Condena solidaria a una SA y a sus principales directivos

La Justicia laboral de San Francisco condenó a una sociedad anónima y solidariamente a sus directores, administradores y representantes legales a abonar rubros salariales e indemnizaciones a ex empleado, al advertirse que la empresa vulneró el orden público laboral y frustró los derechos de terceros.
La decisión fue asumida por la Cámara del Trabajo de la referida circunscripción, integrada por Mario Cerquatti, en el marco del pleito protagonizado por José Luis Pérez, quien reclamó la condena solidaria del presidente, administradores y socios de Aprisa Emergencias Médicas SA, por considerar que cometieron fraude laboral en su perjuicio.
El magistrado recordó que “fue la propia empresa la que dispuso el despido sin causa y ofreció el pago de los haberes correspondientes, sin que cumplimentara estos créditos de ‘legítimo abono”. En esa dirección, precisó que “el subexamen refleja la contumacia procesal de la sociedad demandada y su representante a lo largo de todas las actuaciones ante el reclamo formulado por los trabajadores los accionados no formularon oposición alguna, no comparecieron a la audiencia de conciliación, no ofrecieron elemento probatorio para contrarrestar las afirmaciones tenidas en el libelo inicial y omitieron injustificadamente su comparecencia a la audiencia de vista de la causa”.
Esta situación condujo al sentenciante a aplicar la presunción legal de la veracidad de los hechos relatados en la demanda la cual, se insiste, no fue desvirtuada por prueba en contrario, subrayó el vocal.

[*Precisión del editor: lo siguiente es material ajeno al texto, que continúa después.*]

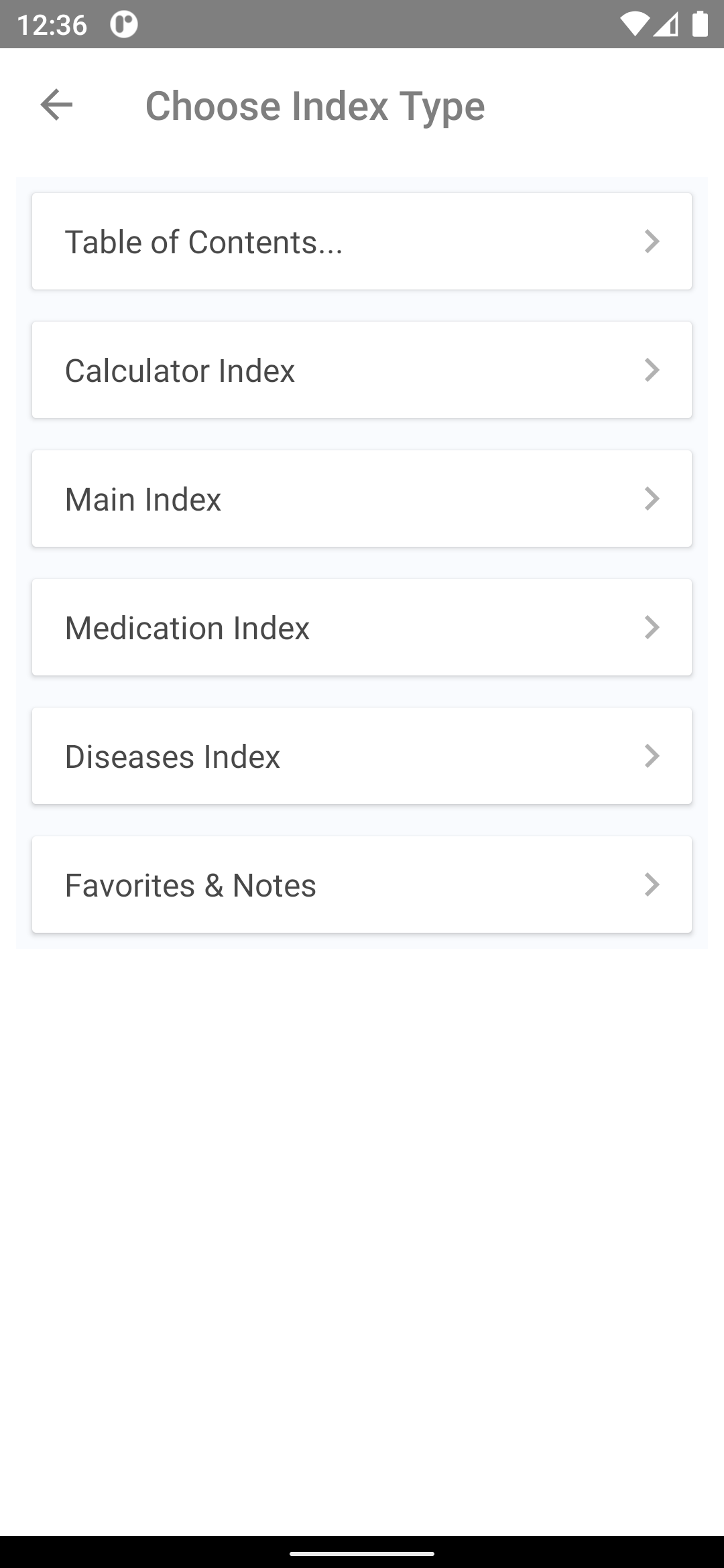Viewport: 724px width, 1568px height.
Task: Click chevron beside Main Index
Action: tap(652, 499)
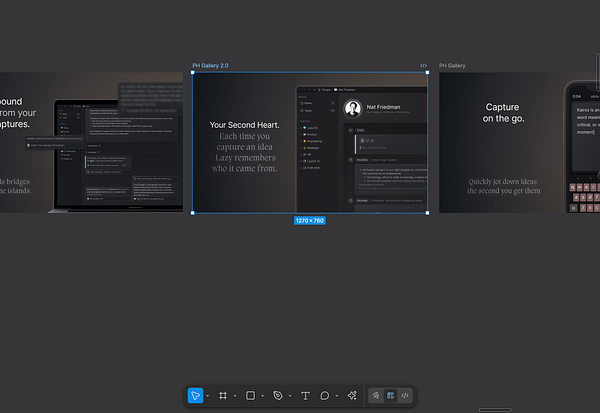The image size is (600, 413).
Task: Select the "Capture on the go." heading
Action: point(502,112)
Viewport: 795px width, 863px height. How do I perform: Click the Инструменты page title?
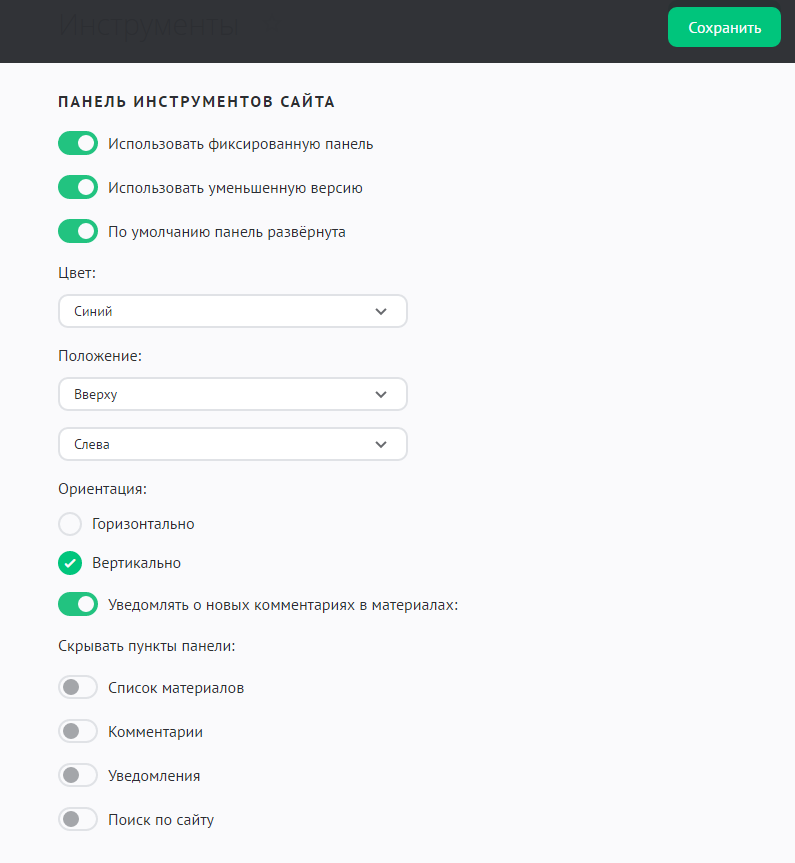(148, 27)
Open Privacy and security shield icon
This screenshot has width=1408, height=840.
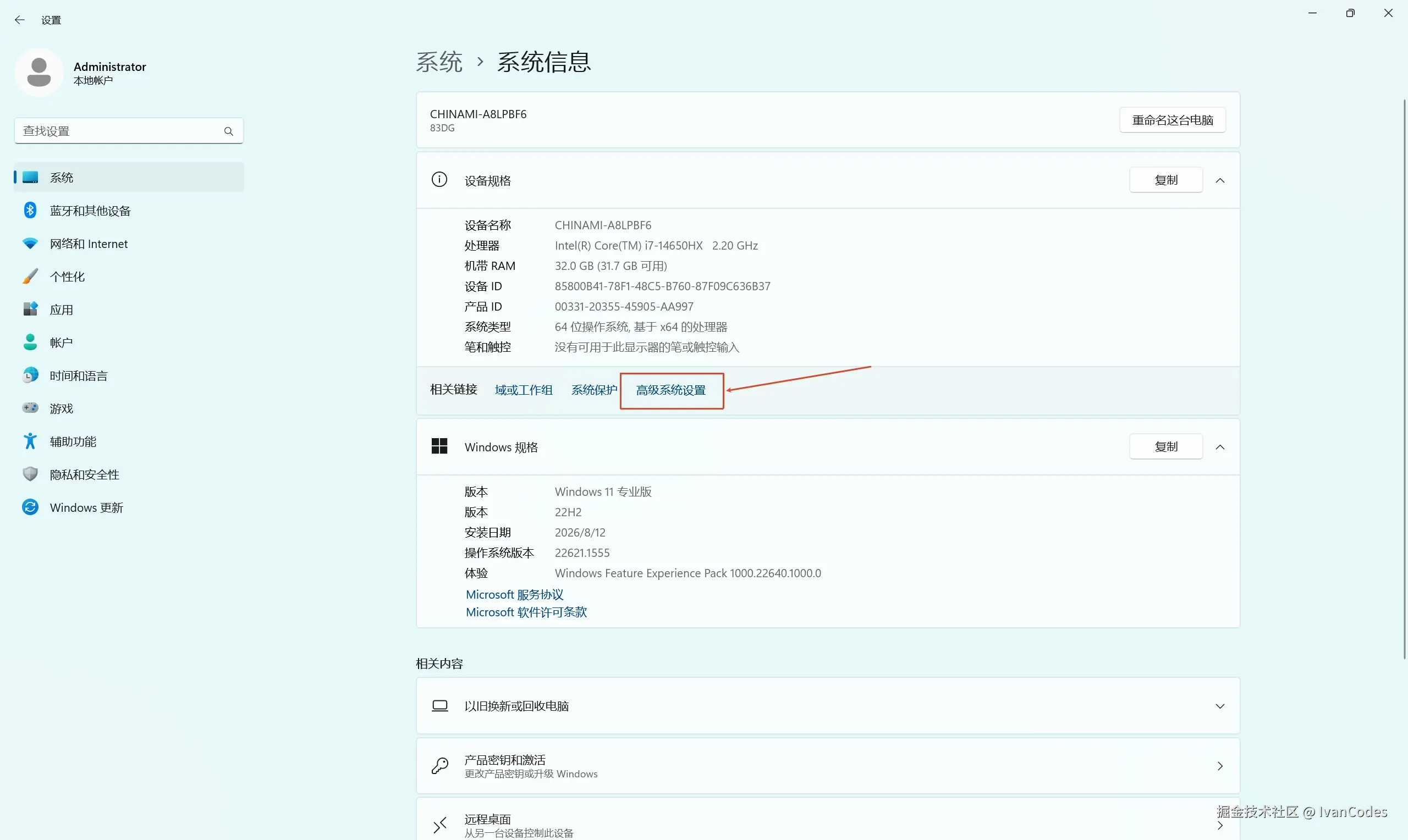click(30, 474)
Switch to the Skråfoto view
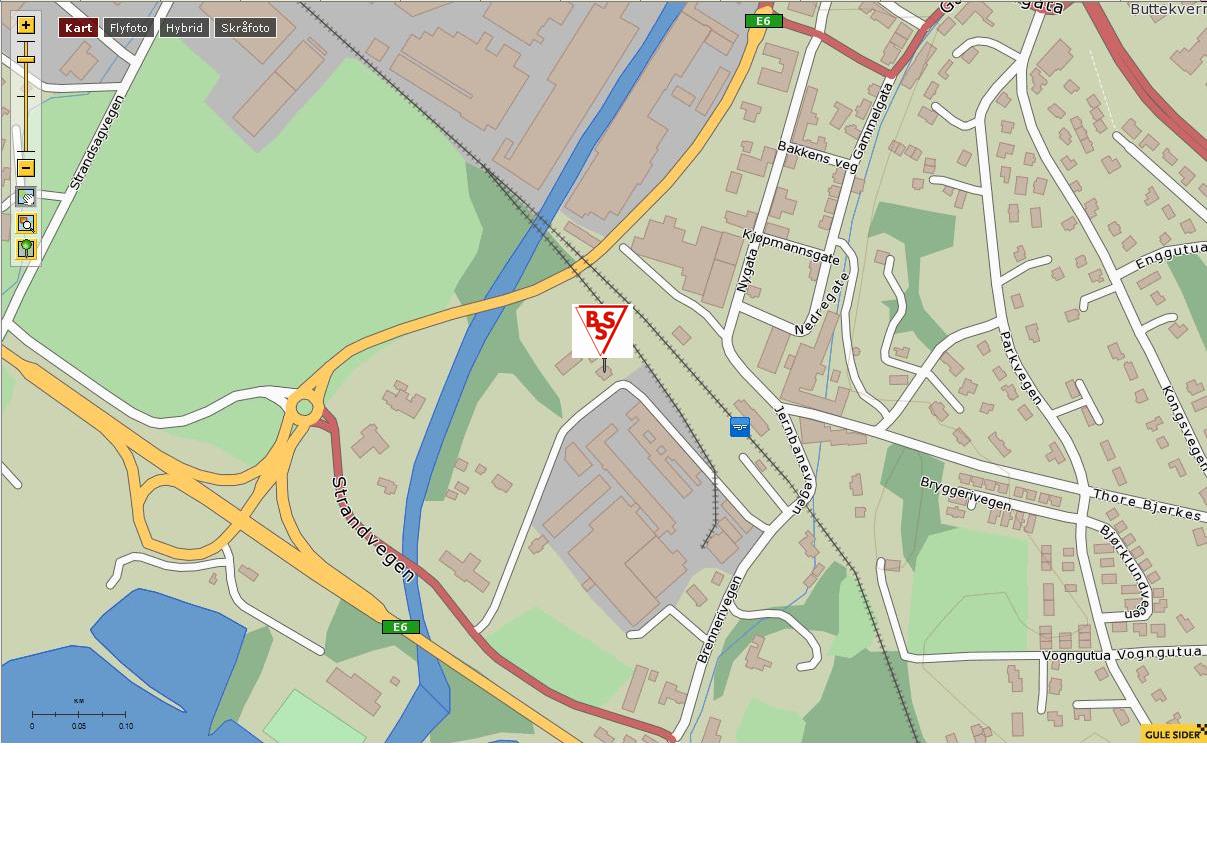The height and width of the screenshot is (859, 1207). coord(245,28)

Por ello, afirmó que “este modo de actuar irregular de los accionados, además trasladado al proceso, vulnera el orden público laboral y hace procedente la teoría de la inoponibilidad de la personalidad jurídica”.

Frustración

En ese sentido, destacó que “aparece clara la frustración de derechos de terceros por parte de quienes tenían a su cargo el real manejo de la sociedad, lo cual autoriza a la aplicación del artículo 54 de la ley 19550 (t.o. ley 22903)”.
El juez Cequatti enfatizó que “no han actuado los directores, administradores y representantes de la sociedad anónima con lealtad y con la diligencia exigible a un buen hombre de negocios (artículo 59, ley 19550), por lo que resultan solidaria e ilimitadamente responsables de las resultas del presente juicio”. Y se agregó que “también resulta de pertinencia al caso el artículo 274, ya que le atribuyo ‘mal desempeño’ a los directores a cargo de la administración, ‘…por los daños y perjuicios que resultaren de su acción u omisión’ (…), por abuso de sus facultades y culpa grave”.